David Blyth
Partir de Death Warmed Up est la meilleure manière d'entrer chez David Blyth, parce que ce film concentre déjà son goût pour l'excès sale, l'énergie de série B et une forme d'humour malsain qui empêche l'horreur de se prendre pour une noblesse. Blyth appartient à cette génération de cinéastes qui ont compris qu'un cinéma de genre périphérique n'avait rien à gagner à jouer les élèves sages. Il vaut mieux pousser la matière jusqu'à son point de fermentation, accepter la crudité des moyens, transformer les limites de production en tempérament visuel. Chez lui, cette logique produit un cinéma franchement impur, souvent jubilatoire, toujours un peu fiévreux.
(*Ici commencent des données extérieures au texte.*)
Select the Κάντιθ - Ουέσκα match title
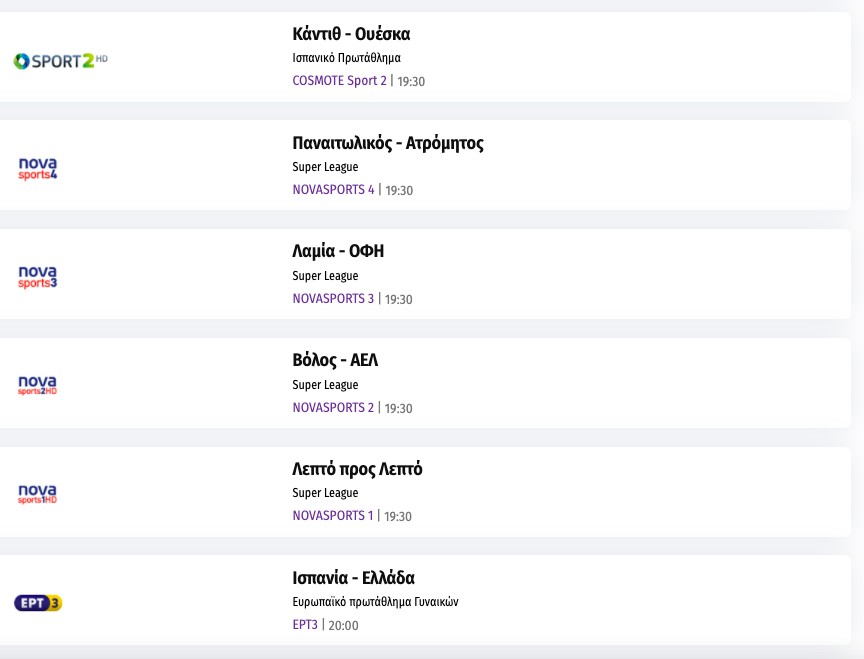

Le corps est son vrai terrain. Non pas le corps idéal, chorégraphié, mais le corps contaminé, percé, bricolé, remis en circulation sous une forme dégradée. Dans Death Warmed Up, comme dans d'autres travaux, Blyth s'inscrit dans un Horreur viscéral qui sait que la peur passe aussi par une attaque des frontières biologiques. Le sang, les fluides, les expériences ratées, les organismes transformés ne servent pas seulement à choquer. Ils composent une cosmologie de la corruption, une vision du monde où la modernité technique ne produit pas du progrès mais des déchets humains. C'est sale, oui, mais la saleté ici pense.
Cette pensée demeure cependant inséparable d'un esprit d'exploitation très assumé. Blyth ne cherche pas à anoblir ce qu'il fait par un discours extérieur. Il travaille à l'intérieur même des plaisirs du mauvais goût, des textures poisseuses et des ruptures de ton. C'est ce qui le rend précieux pour quiconque s'intéresse aux cinémas de marge des Années 1980 et Années 1990. Il ne prétend pas purifier la série B. Il en prend acte, puis la pousse jusqu'à un point où elle devient révélatrice d'une culture, d'un marché, d'une certaine façon de rêver le monstrueux depuis des économies de production limitées.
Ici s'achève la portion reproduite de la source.